Last week I participated in a Webinar with users from across Canada. For my readers who don’t know what a webinar is, it’s like a seminar, but presented over the web. I’ve tried a few of these services, and the current leader by a long way is DimDim. With this service it is possible to host meetings of up to 20 people for free – for more people there is a $ubscription fee, but interestingly, there is also an opensource community version that can be installed on your own server if you are into the techy things!

As the price of fuel increases, web conferencing is likely to increase in popularity and services such as this that incorporate video and screen sharing as well as recording of the session will be commonplace in business environments.

I’ve no experienced a technical session such as client – consultant detailing a design project’s progress, but the methods that I’ve used with screen shots and discussing these with clients over the phone would be totoally suited to a web-conferencing format with a bit of preparation.

Mike Thomas

Mike Thomas P.Eng. ENV SP, is the author of UrbanWorkbench.com and Director of Engineering at the City of Revelstoke in the Interior of British Columbia, Canada. If I post something here that you find helpful as you navigate the world of engineering, planning and building communities, that’s wonderful. But when push comes to shove: This is my personal blog. The views expressed on these pages are mine alone and not those of my employer.
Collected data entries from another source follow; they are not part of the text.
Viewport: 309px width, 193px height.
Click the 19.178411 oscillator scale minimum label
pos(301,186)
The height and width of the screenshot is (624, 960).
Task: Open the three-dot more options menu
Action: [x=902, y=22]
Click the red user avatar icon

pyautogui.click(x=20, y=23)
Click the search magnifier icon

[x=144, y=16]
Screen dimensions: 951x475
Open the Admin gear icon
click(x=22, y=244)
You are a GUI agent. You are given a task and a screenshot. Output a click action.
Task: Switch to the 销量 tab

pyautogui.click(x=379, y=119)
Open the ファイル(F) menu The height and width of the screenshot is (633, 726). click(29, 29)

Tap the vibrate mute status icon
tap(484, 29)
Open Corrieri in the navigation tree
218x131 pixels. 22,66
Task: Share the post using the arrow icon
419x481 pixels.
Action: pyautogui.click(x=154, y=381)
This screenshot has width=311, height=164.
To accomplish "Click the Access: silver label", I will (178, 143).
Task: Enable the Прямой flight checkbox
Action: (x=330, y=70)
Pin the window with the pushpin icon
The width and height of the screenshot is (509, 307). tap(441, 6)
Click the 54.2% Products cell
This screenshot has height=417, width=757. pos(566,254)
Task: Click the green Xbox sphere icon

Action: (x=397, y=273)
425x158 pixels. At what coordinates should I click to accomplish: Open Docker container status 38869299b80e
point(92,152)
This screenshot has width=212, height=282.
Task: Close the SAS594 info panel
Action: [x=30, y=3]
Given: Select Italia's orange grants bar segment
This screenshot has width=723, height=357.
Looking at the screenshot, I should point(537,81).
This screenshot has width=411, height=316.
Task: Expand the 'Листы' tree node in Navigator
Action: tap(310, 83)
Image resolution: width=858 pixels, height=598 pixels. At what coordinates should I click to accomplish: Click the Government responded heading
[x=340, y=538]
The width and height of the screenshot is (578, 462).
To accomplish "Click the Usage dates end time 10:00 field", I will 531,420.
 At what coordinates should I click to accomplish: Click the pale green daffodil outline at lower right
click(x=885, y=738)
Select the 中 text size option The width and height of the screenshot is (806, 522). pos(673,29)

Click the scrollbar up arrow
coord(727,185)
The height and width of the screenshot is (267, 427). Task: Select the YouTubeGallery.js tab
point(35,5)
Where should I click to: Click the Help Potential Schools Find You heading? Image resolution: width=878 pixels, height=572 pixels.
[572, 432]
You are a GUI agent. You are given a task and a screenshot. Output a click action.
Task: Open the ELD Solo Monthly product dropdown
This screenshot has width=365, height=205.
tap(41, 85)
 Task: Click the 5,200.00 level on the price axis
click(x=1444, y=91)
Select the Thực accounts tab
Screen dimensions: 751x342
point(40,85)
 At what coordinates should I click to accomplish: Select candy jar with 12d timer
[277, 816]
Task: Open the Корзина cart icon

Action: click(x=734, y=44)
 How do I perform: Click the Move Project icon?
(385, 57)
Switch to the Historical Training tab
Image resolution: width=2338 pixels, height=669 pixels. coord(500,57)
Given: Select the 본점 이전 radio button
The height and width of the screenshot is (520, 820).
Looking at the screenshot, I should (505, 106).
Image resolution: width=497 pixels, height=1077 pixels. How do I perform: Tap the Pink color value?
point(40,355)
3 thoughts on “DimDim – The Art of the Webinar

  1. Hi Mike,
    Would you be interested in taking a look at a free online meeting tool, Mikogo?
    This is a freeware screen sharing tool where you can share your screen live over the net. Great collaboration tool and very easy to get started and use. Features include: whiteboard, session recording, application selection, file transfer, meeting scheduler, remote keyboard/mouse control, and more.
    Take a look at our homepage and feel free to contact me if you would like further info.

    Regards,
    Andrew
    The Mikogo Team

  2. Another idea is to use Second Life. The biggest obstacle would be that people who haven’t signed up would have to get up to speed with using the online world, but it has some distinct advantages. I once listened to a talk in Second Life by a colleague of mine, and it was absolutely mindblowing. Before the talk, people’s avatars started gathering around, and could chat in little groups or couples while they waited (using sound or text). And the person giving the talk can use multimedia or even a preconstructed ‘stage set’ that could be used to demonstrate what they are talking about. Because you can build anything you want in Second Life, there are no limits to what the stage can be. You can even put up posters or set up stalls just like at a conference. It was the coolest experience, and in some ways even closer to reality than using a video link between ‘real’ groups, because behaviour is more like an actual group of people getting together.